Capitalism remains controversial

I find it astonishing the extent to which people continue to resist the basic way that the price system allocates goods — even in America! The idea that prices should move up or down, in order to balance supply and demand, is something that remains unintuitive, and morally repellent, to most people. There is a lovely example of this in the recent fuss over Uber’s surge pricing scheme. Anyone interested in the “sociology of market behaviour” should find this and this fascinating reading. Basically, Uber’s prices go up or down in real time, depending on how many people want rides and how many drivers are on the road. It’s a nice example of a firm using technology to create something like the perfect market of Economics 101 fame. And one would think that consumers would prefer high prices to shortages (i.e. queueing, long wait times, etc.) yet people hate it.

I guess what I find surprising is that, after over 200 years of economists trying to explain why it should be so, and people more-or-less accepting that explanation, there remains this incredibly recalcitrant moral intuition. Don’t get me wrong — the market isn’t going anywhere, and I think Uber’s price system makes perfect sense. I guess the puzzling (philosophical) question is how the market could be the dominant economic institution in our lives, and yet our moral intuitions could fail to adjust (over generations!) to its central organizing principle.



Capitalism remains controversial — 5 Comments

  1. … because our moral psychology evolved in steady-state economies in which “share equally” and “share proportionately to status” were pretty much the only distributive rules, and “encourage future production and innovation” was not especially relevant?

  2. The reason is that most market prices tend to be quite sticky (or resistant to change).

    In his 1998 book “Asking About Prices”, Alan Blinder published the results of his survey of 200 firms (chosen on how well they represented US GDP). According to “Table 4.1: Number of Price Changes in a Typical Year (n=186 responses)”,

    less than 1 10.2% 10.2%
    1 39.2% 49.2%
    1.01 to 2 15.6% 65.0%
    2.01 to 4 12.9% 77.9%
    4.01 to 12 7.5% 85.4%
    12.01 to 52 4.3% 89.7%
    52.01 to 365 8.6% 98.6%
    more than 365 1.6% 100.0%


    Be sure to also look at Tables 4.3-4.5 (which show how much lag in months there is after a change in demand or cost), 4.7 (which shows the time interval periodic price reviews), and 4.8 (“When You Do Raise or Lower Prices, Do You Normally Do It All at Once or in a Series of Smaller Change?).

    Presumably, many Americans do not see opposition to surge pricing as inconsistent with support for capitalism because most markets do not resemble auctions (or, alternatively, most markets are very slowly moving auctions).

    A link to the publisher’s website for Blinder’s book:

  3. Ugh. Table 4.1 did not format well.
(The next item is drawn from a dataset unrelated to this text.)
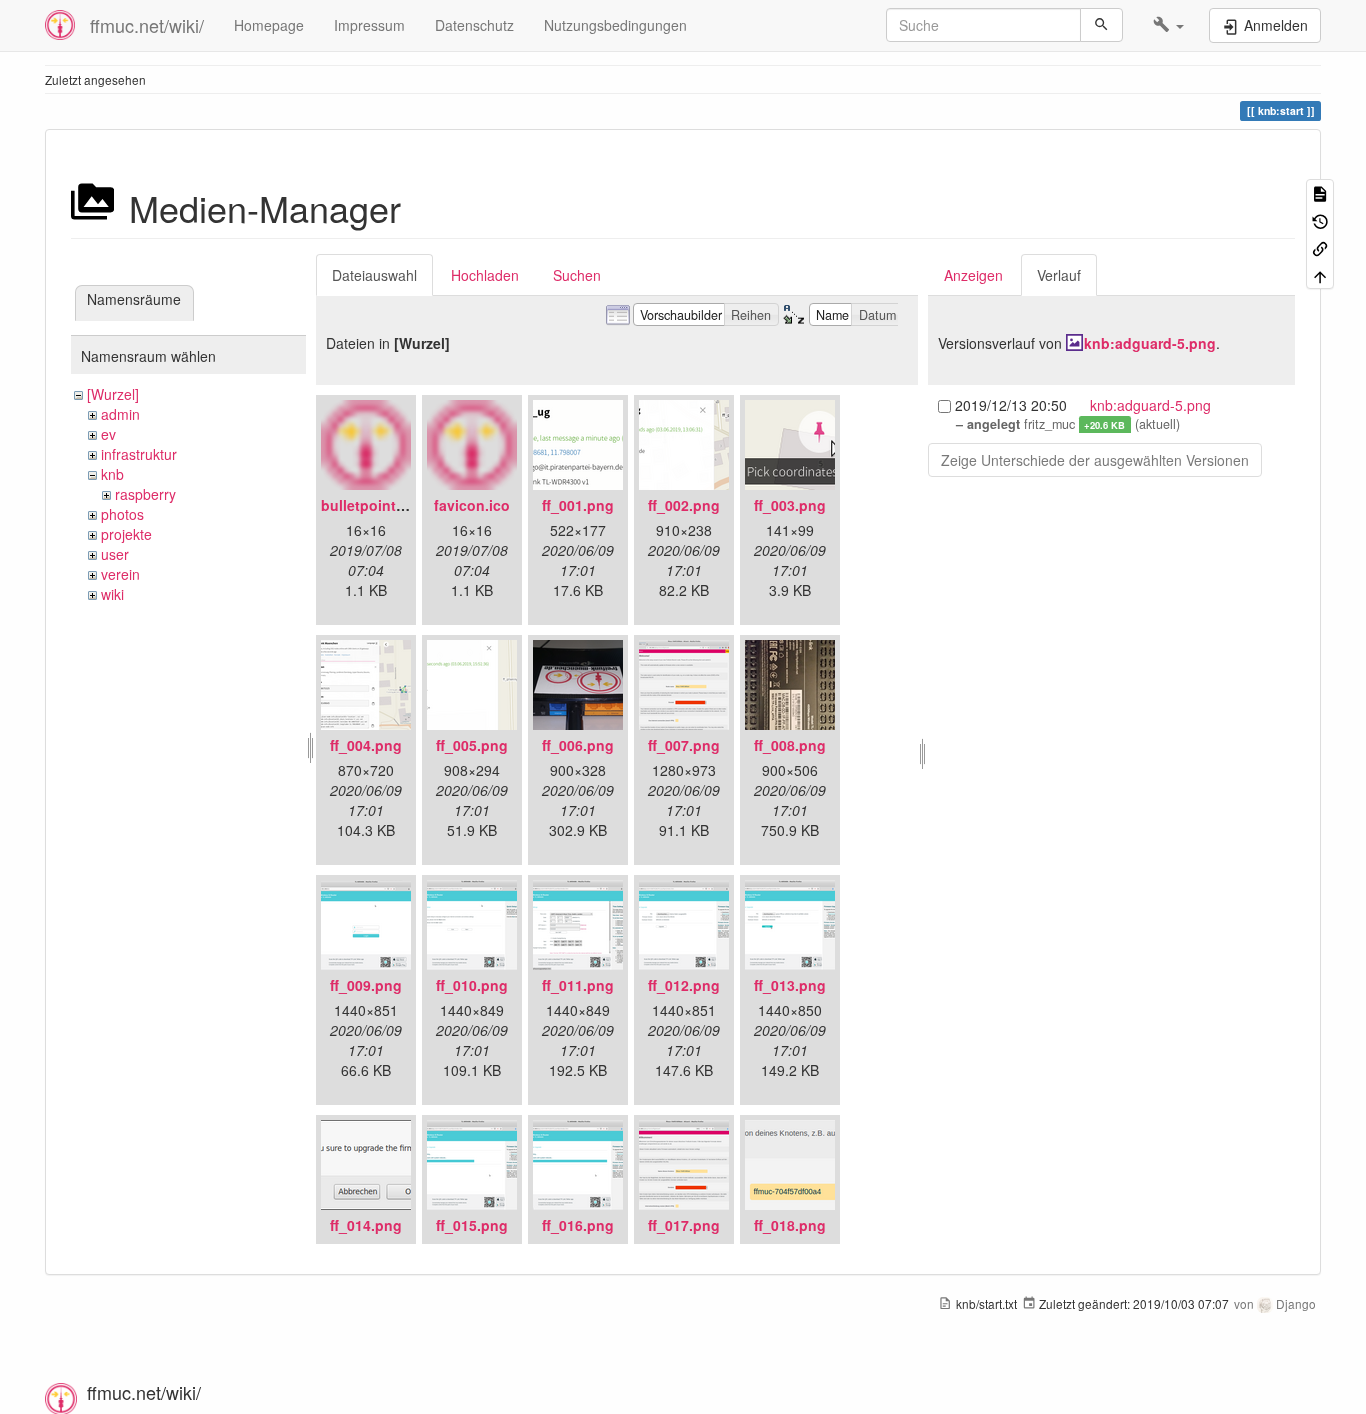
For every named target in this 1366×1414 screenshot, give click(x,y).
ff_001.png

I hope this is more legible.

    less than 1 | 10.2% | 10.2%
    1 | 39.2% | 49.2%
    1.01 to 2 | 15.6% | 65.0%
    2.01 to 4 | 12.9% | 77.9%
    4.01 to 12 | 7.5% | 85.4%
    12.01 to 52 | 4.3% | 89.7%
    52.01 to 365 | 8.6% | 98.6%
    more than 365 | 1.6% | 100.0%

    Since the prices of most real goods tend to change infrequently (at least in a low inflation economy), our moral intuitions or psychology do not usually have to directly face the logic of supply and demand through minute-by-minute or daily price changes (unless you directly participate in financial markets). Hence the spectacle of people who have been socialized in (and usually benefited from living in) market/capitalist economies for generations, but have not internalized surge pricing as an acceptable way to distribute goods.
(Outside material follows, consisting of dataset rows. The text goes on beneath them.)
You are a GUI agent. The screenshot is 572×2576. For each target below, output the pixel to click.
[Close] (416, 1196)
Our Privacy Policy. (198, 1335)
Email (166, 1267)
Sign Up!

    Also, we should distinguish between an individual’s preference for a high price versus a long wait, and her tolerance of the variability of any quantifiable obstacle to acquiring a good (whether by price or by waiting). A person could conceivably prefer a high price over a long wait in the abstract, but also prefer a predictably timed long wait over a highly variable price. A person with such preferences wouldn’t necessarily be irrational or inconsistent.
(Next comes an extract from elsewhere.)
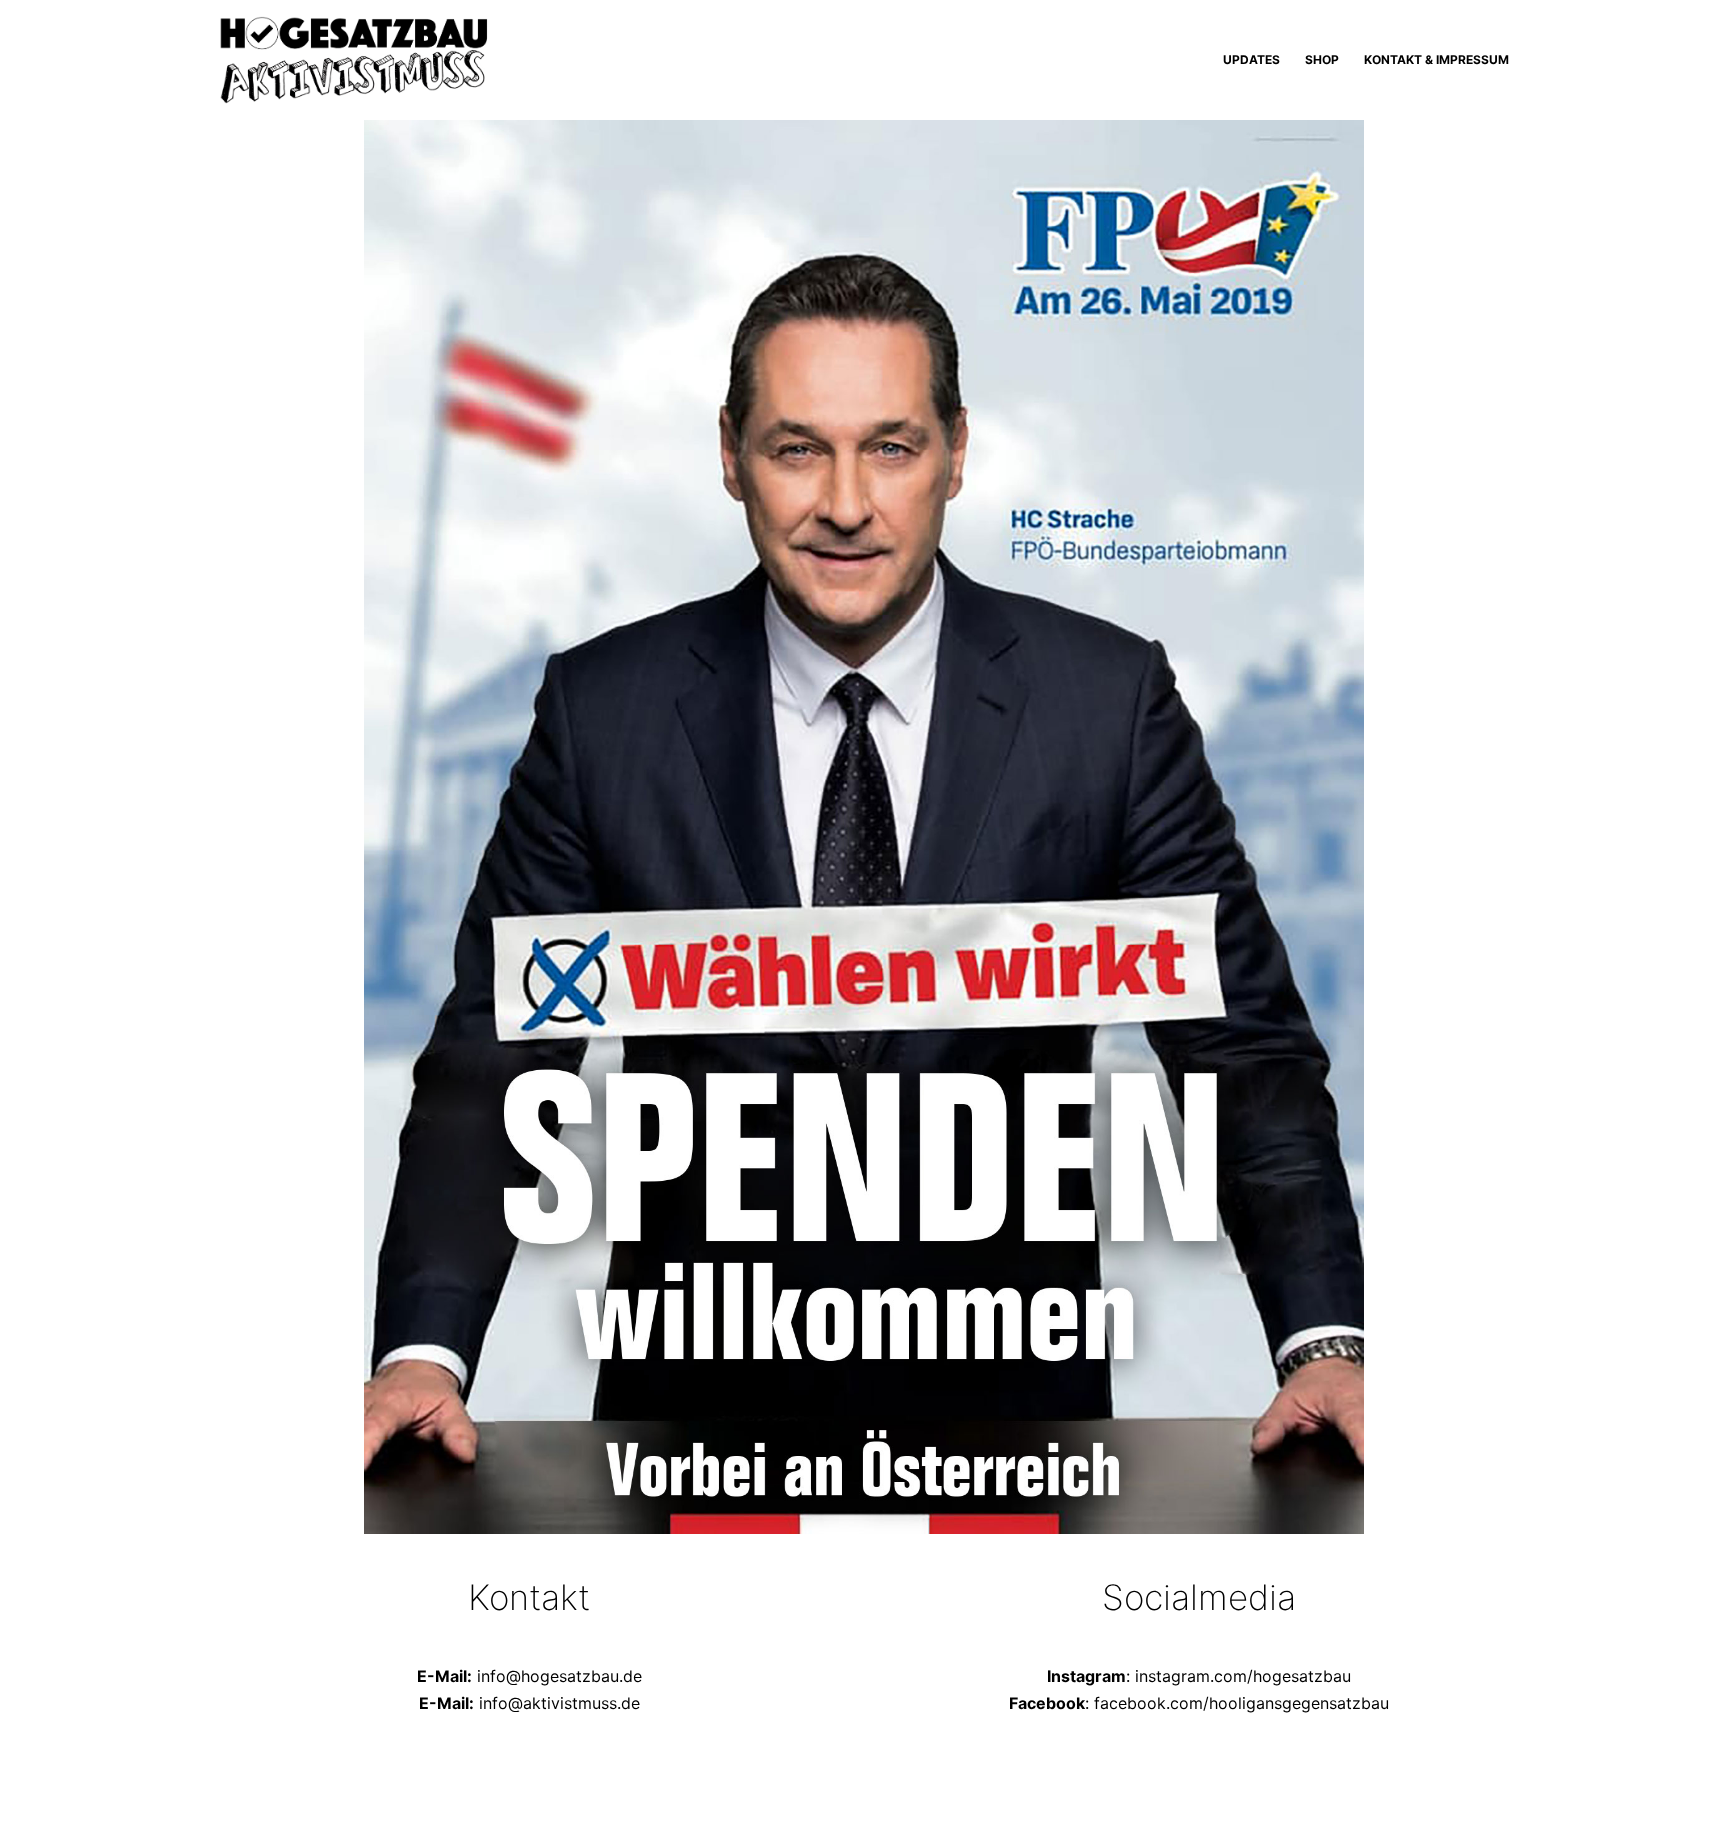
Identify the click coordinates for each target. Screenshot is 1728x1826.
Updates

  4. I think that the current perceptions around the morality of pricing rests in the past few generations having lived in proximity, albeit an ever diminishing point in the rear view mirror, to one of the most prosperous eras in modern history (the postwar baby boom). This has largely formed our views of economic fairness. Currently, a child of a baby boomer is typically not going to easily acquire the ‘entitlements’ of middle class life they identified with their parent’s generation, like home ownership, without incurring a much higher level of debt, whilst wages are not typically experiencing growth at par or above inflation.

    Much is made about this generation perhaps being the first to do worse than the previous generation. When I hear this, I’m assuming that the ‘Greatest Generation’ is the starting point. I would argue that some of the current misfortune of Gen X/Y is as a result of listening to outmoded advice of their Boomer parents. By this I mean the preoccupation with home ownership, seen almost as a right. I think this is evidenced in Canada by the abysmal levels of RRSP and TFSA savings of generations Boomer, X & Y.